The Penn Wharton Budget Model, which Sen. Manchin has been known to watch, examined the details of Schumer-Manchin and found that it doesn’t contain any net deficit reduction until 2027.

“The impact on inflation is statistically indistinguishable from zero” through 2031, say the Penn Wharton modelers. We don’t agree with those who think deficit reduction leads in a straight line to lower inflation, but that’s what the Democrats claim for their bill. If the first deficit reduction doesn’t come for five years, what’s the help on inflation today?

That doesn’t necessarily make the “Inflation Reduction Act” unpopular, although it’s not terribly popular either. Its individual components are popular enough, especially the Medicare price-negotiation authority it confers, which gets 66/11 approval in this poll. The overall bill gets a 51/31 approval rating, which means it will be at least worth the conversation in the midterms for Democrats.

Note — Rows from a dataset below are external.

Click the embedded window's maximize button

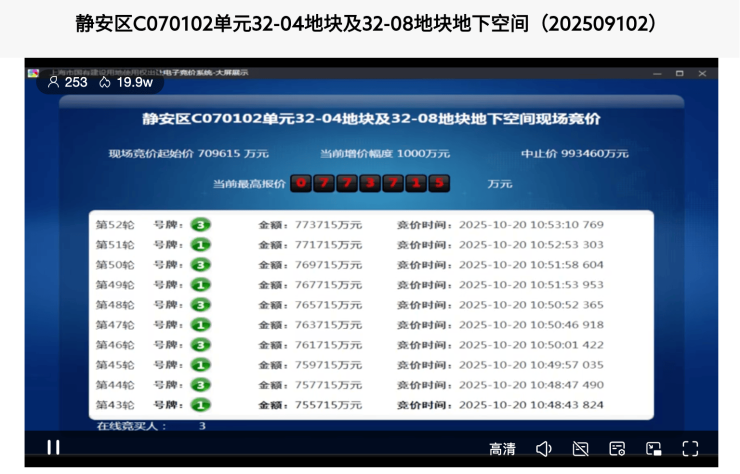click(x=679, y=73)
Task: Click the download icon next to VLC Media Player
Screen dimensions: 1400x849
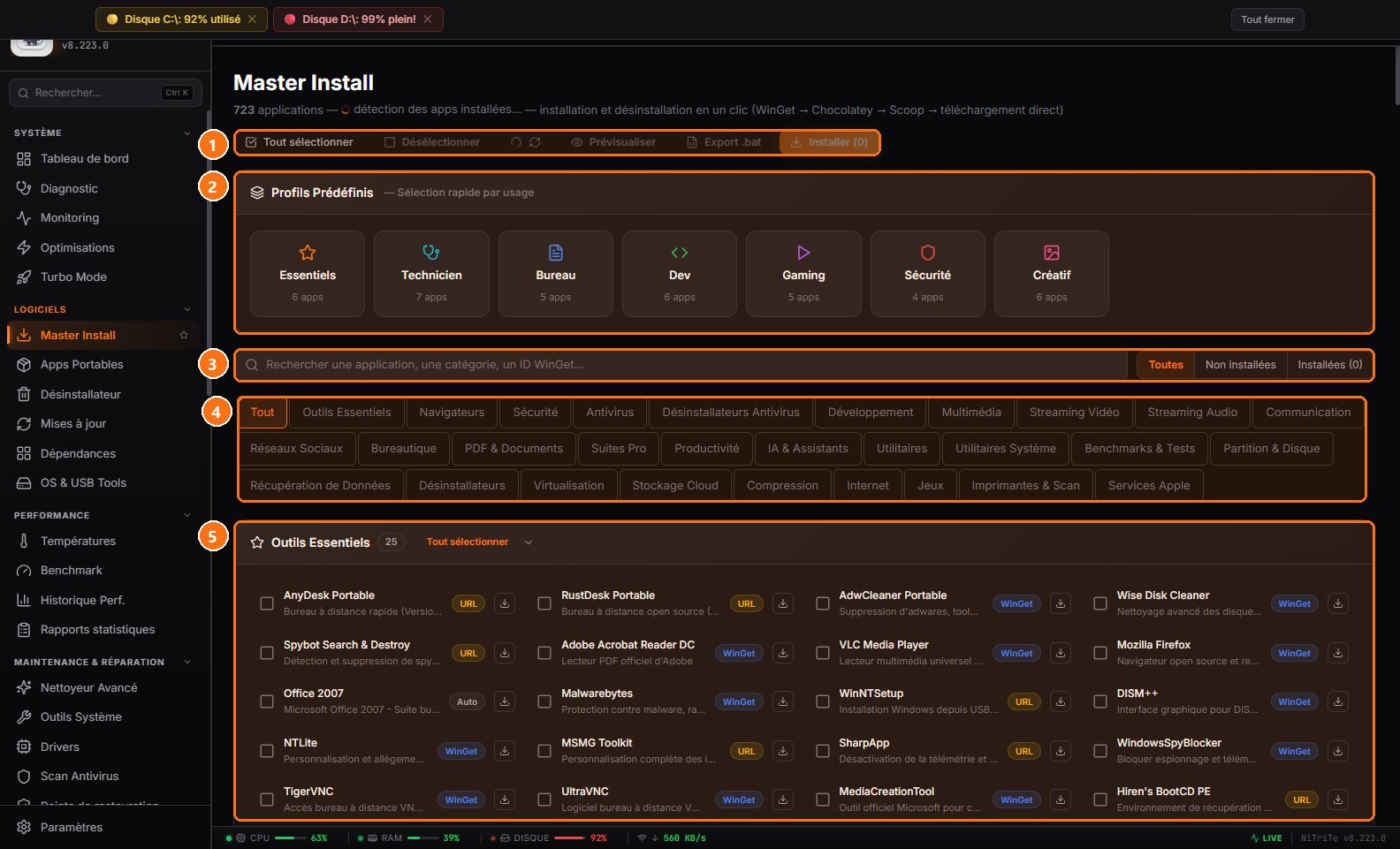Action: pos(1061,653)
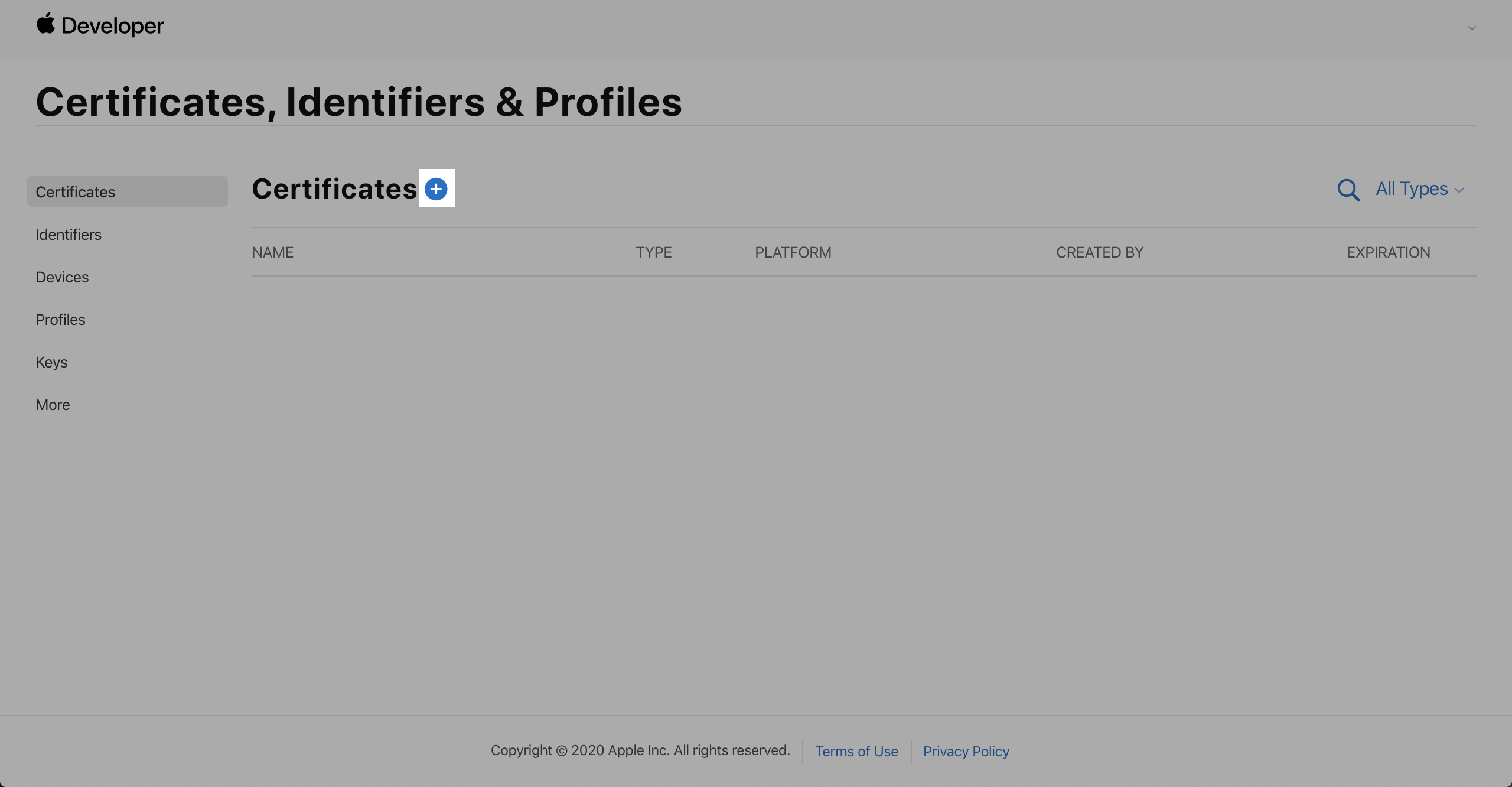Click the Apple logo icon
The height and width of the screenshot is (787, 1512).
[45, 24]
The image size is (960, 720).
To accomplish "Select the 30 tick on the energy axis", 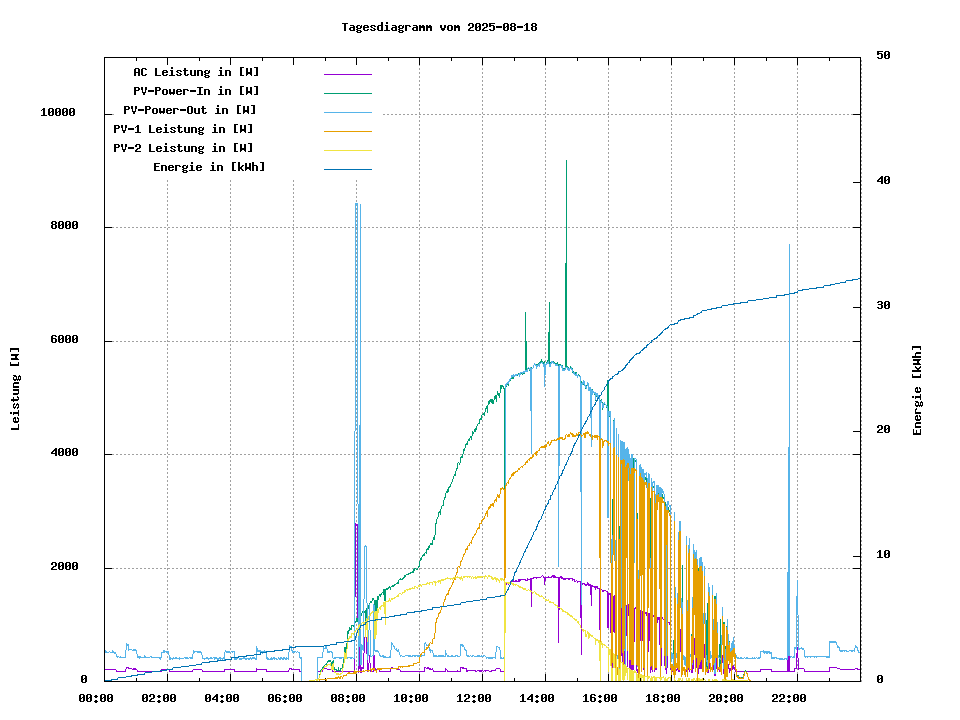I will (x=883, y=306).
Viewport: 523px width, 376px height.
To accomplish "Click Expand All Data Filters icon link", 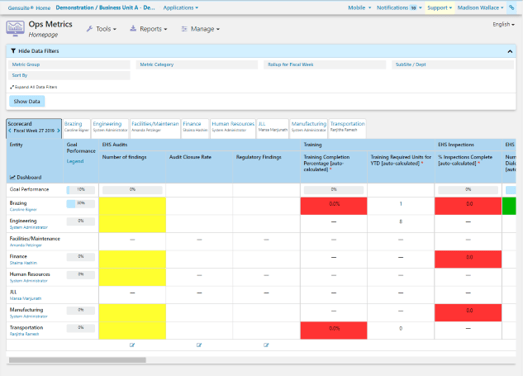I will point(34,87).
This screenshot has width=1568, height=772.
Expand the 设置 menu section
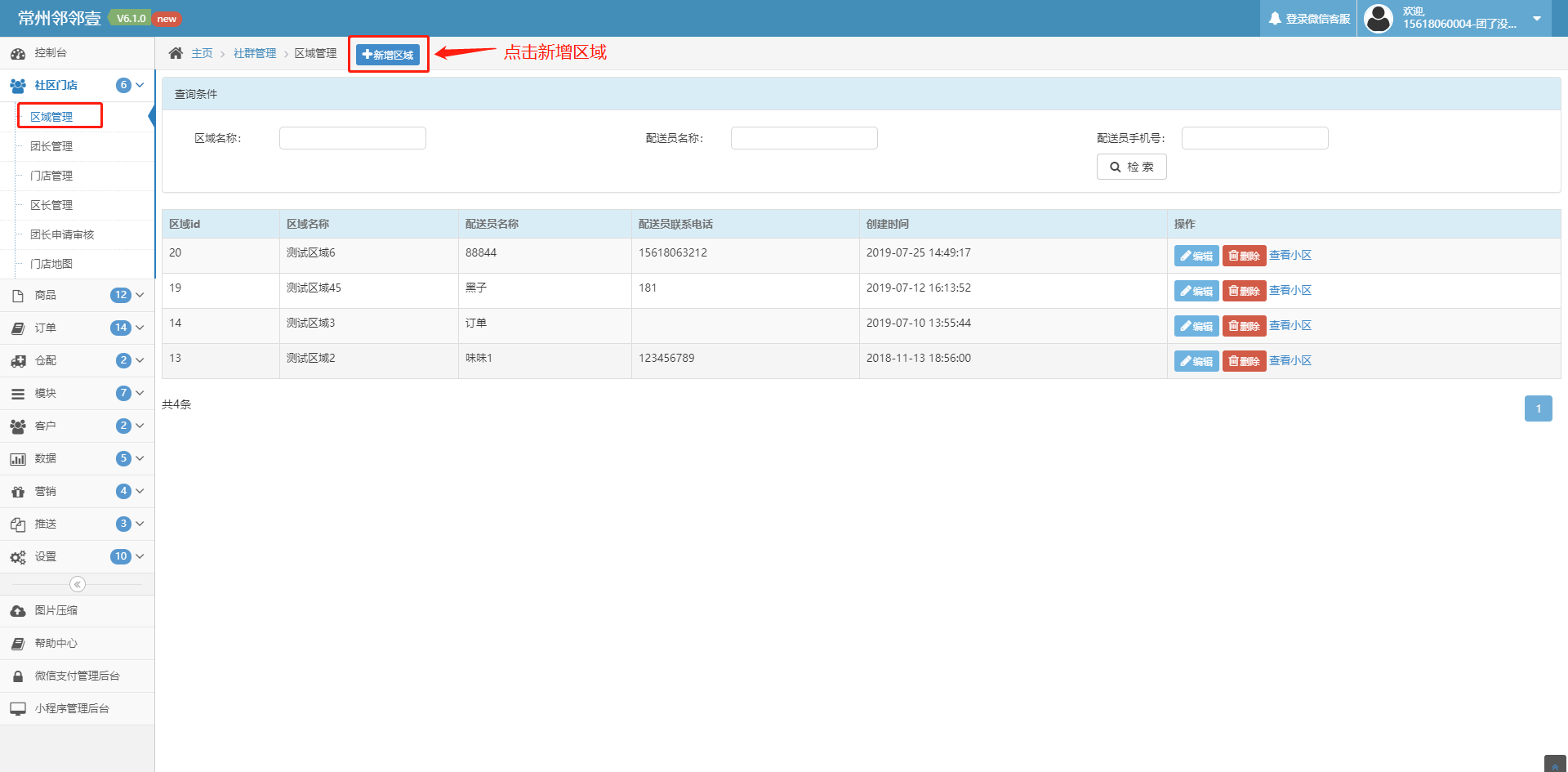pos(78,556)
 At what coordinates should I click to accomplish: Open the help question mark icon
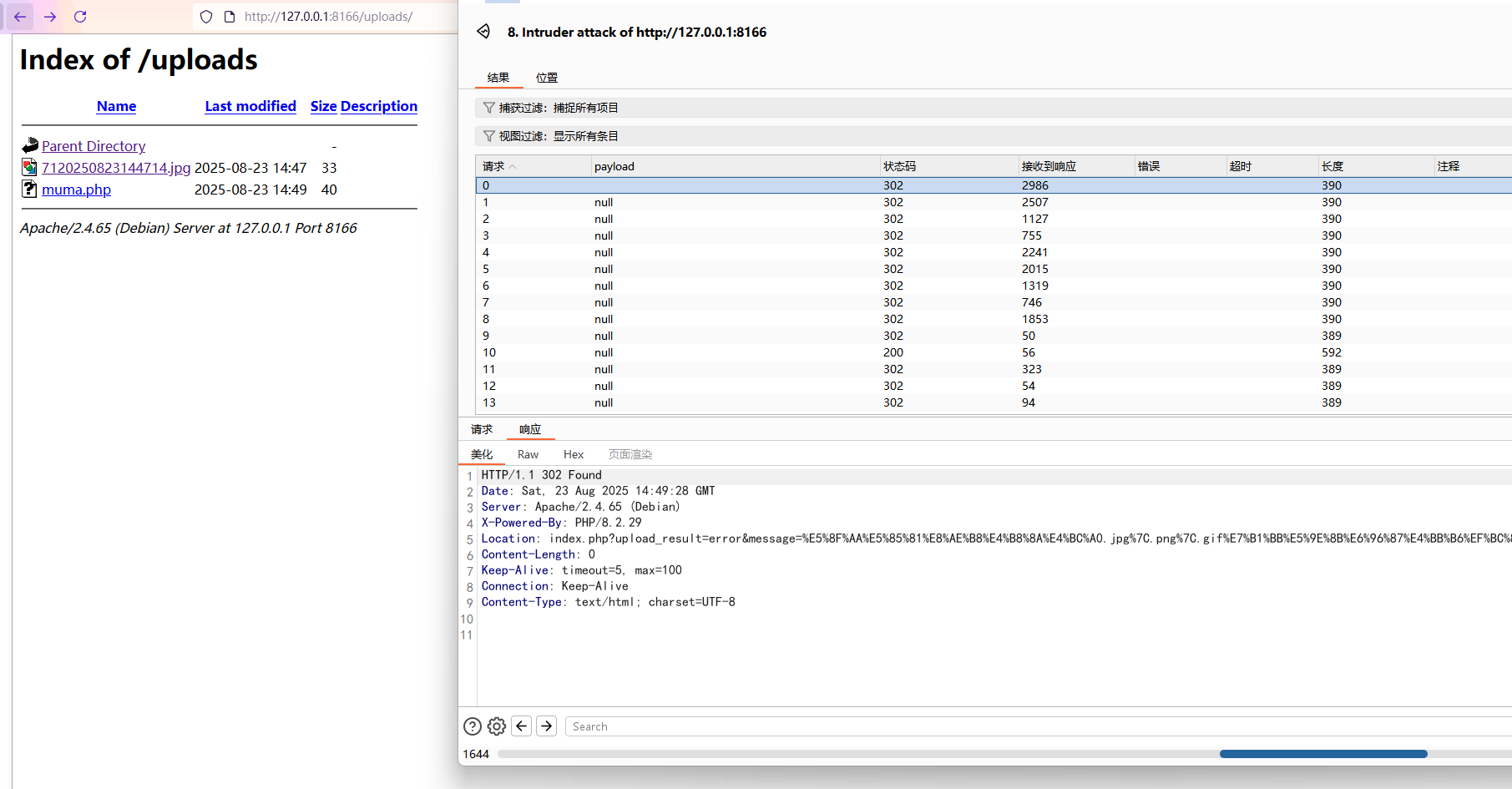coord(473,726)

The popularity misses the point, at least somewhat. Just because certain policies enjoy more popular support doesn’t mean that those are voter priorities in this moment.  If Joe Biden and his allies think they’re selling their pitch as inflation busters with this bill, they will be very surprised.  And to the extent Democrats keep trying to talk about anything else other than the economy and inflation in this election cycle — especially after the next couple of sets of inflation data hit and the Federal Reserve keeps pounding the economy — that surprise will be unpleasant. Very unpleasant.